How Many College Bureaucrats Does It Take To Answer A Records Request?

U-M employs three highly paid administrators

The Oakland County Sheriff’s department received 1,676 FOIA requests in 2016. These requests are processed by one full-time employee who earns $48,724 a year.

“Usually, we respond within five days,” said Oakland County Undersheriff Michael McCabe.

Recently the University of Michigan took 106 days to release four emails in response to a Freedom of Information Act request related to political activities in the president’s office. Officials there this week said it would take them six weeks to fulfill another open-records law request.

Generally, public institutions have up to 15 business days to respond to a FOIA request, and most release the information within that time.

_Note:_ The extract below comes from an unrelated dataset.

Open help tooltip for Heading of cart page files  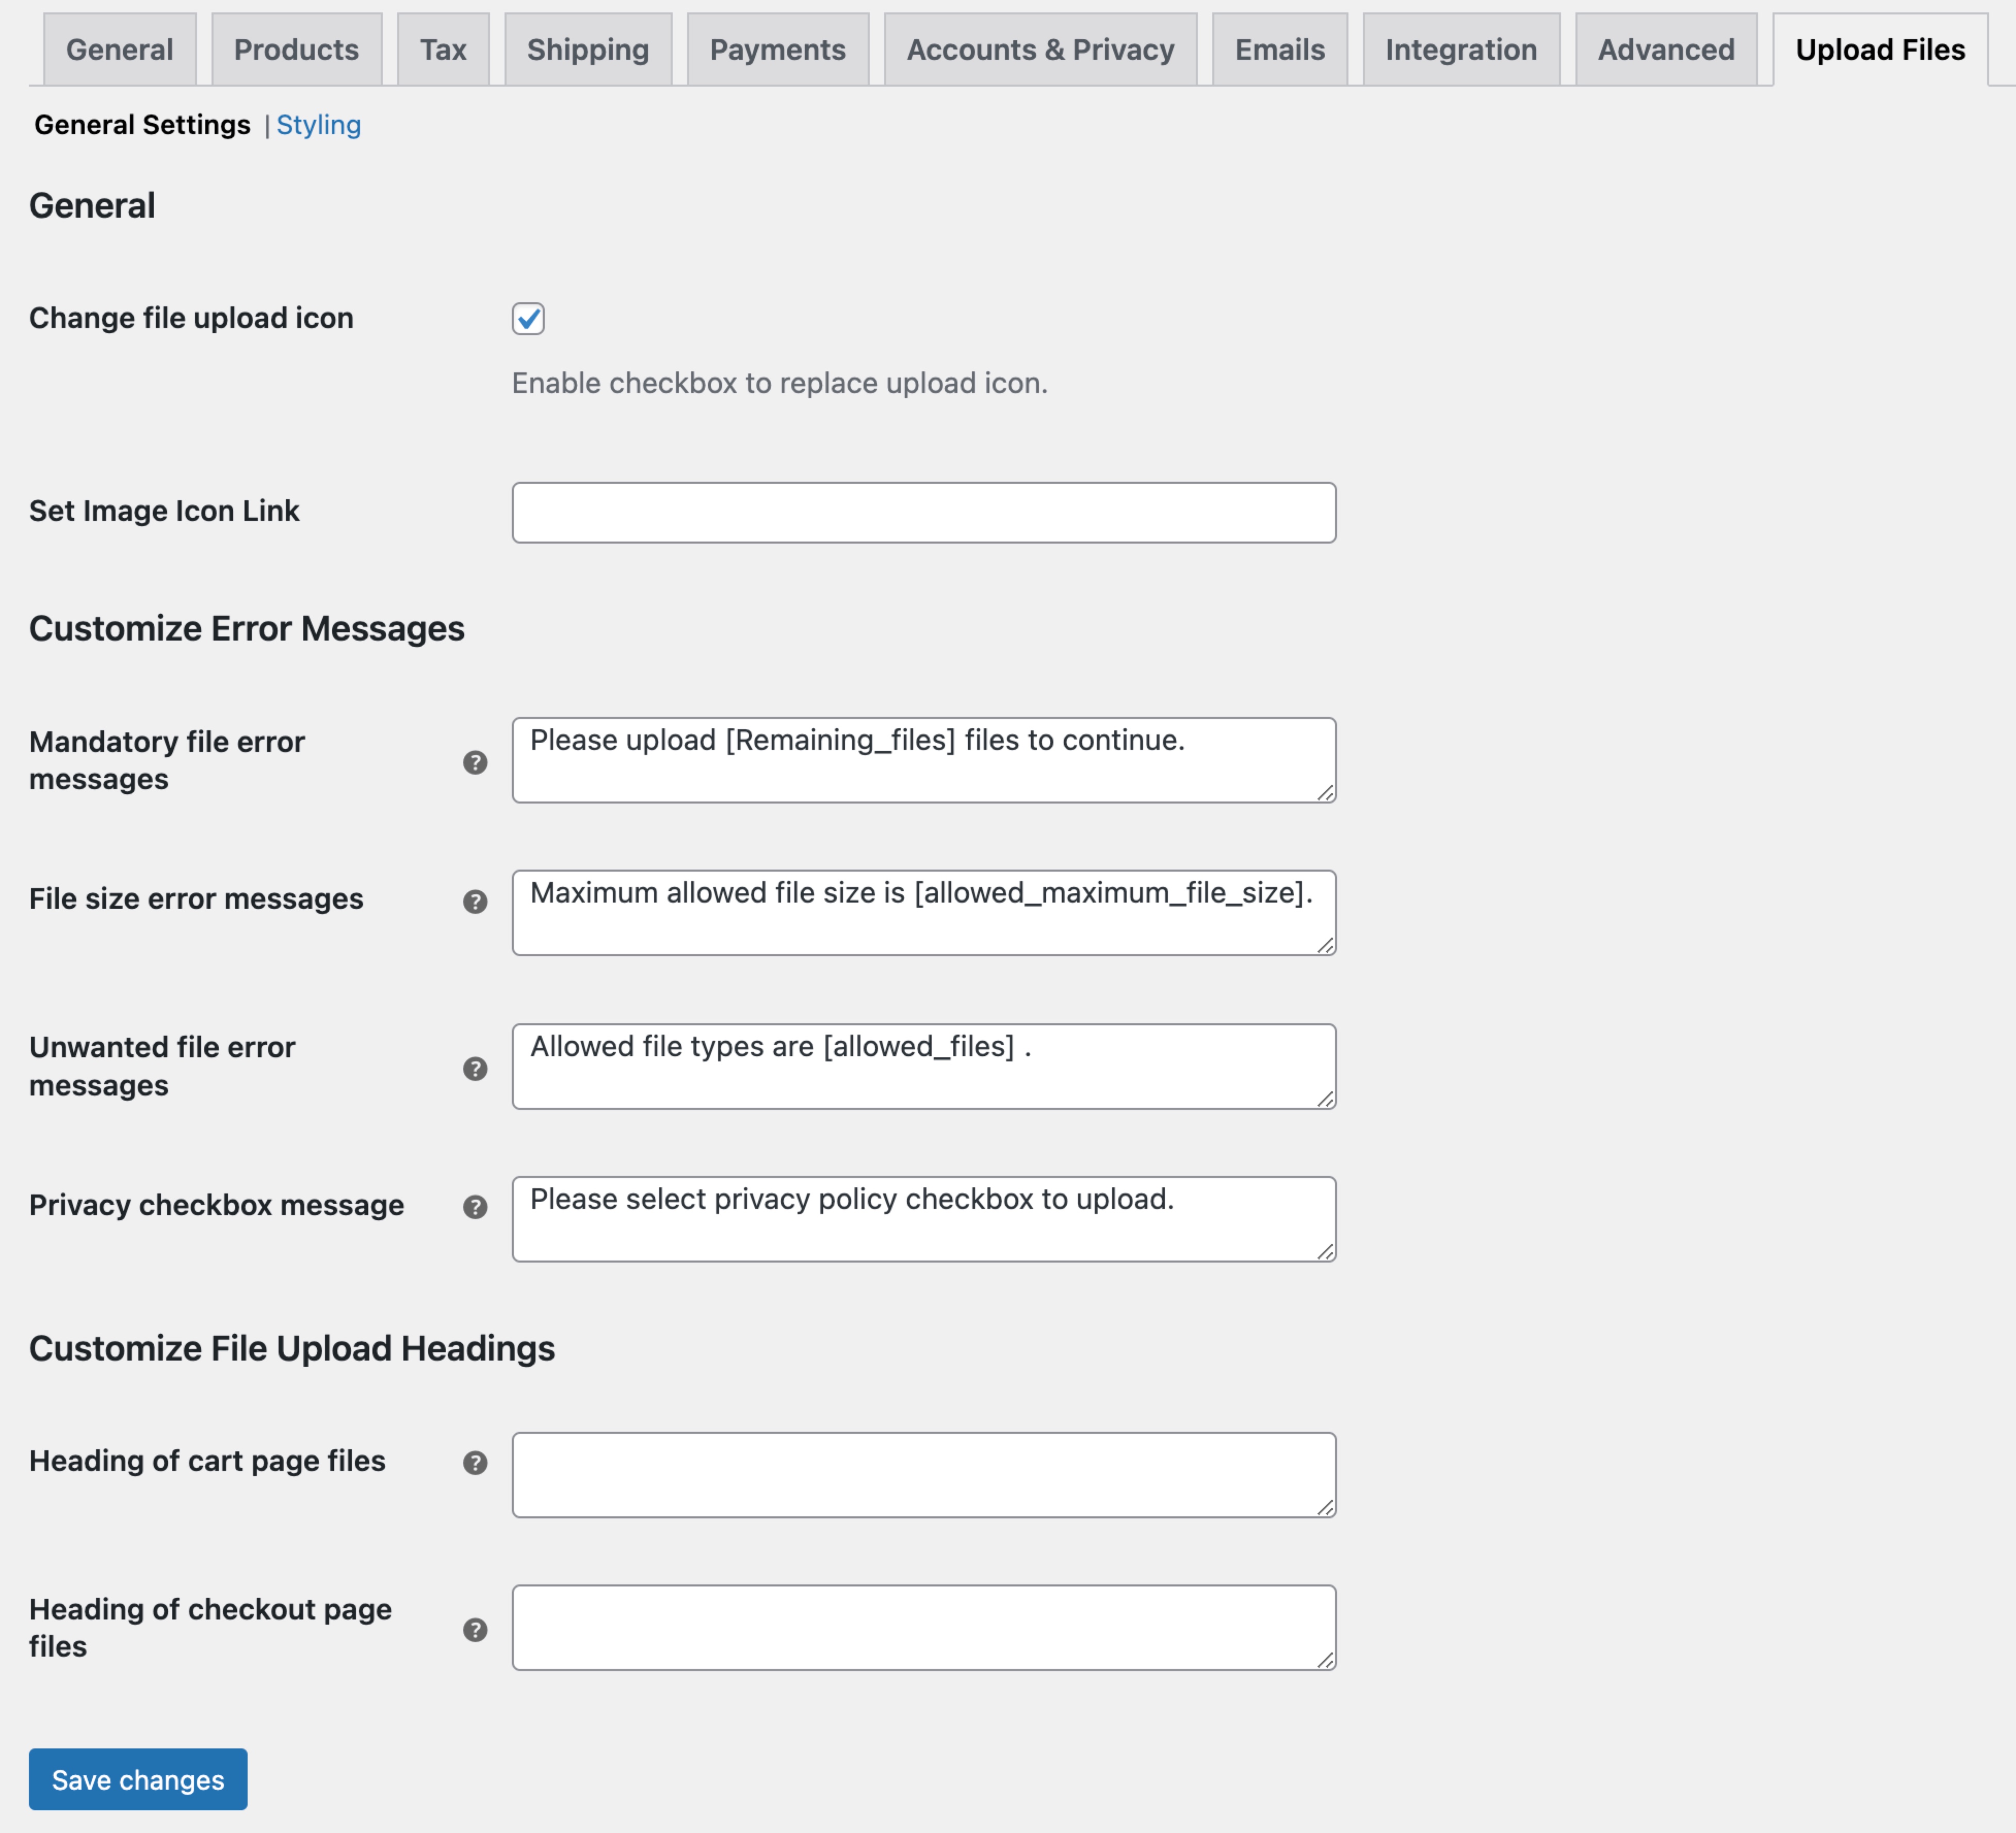point(477,1463)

The Mackinac Center submitted another records request to U-M on Feb. 14. University officials demanded a $225 deposit (half their estimated cost) before they would begin the collection process, which they said would take six weeks. The request was for reports of alleged bias incidents reported to U-M.

In 2011, the university stated that it averaged about 400 FOIA requests in a typical year.

U-M top administrators overseeing FOIAs include: Kallie B. Michels, Chief public relations officer, who is paid $199,049 annually; Deborah Lee Doyle, Chief freedom of information officer, $146,641; Patricia Sellinger, Freedom of information policy coordinator, $94,254.

In 2014 the Legislature passed a law intended to close various loopholes in Michigan’s Freedom of Information Act. However, the law still does not specify what constitutes a reasonable amount of time for public institutions to provide documents once they agree to turn over the public records.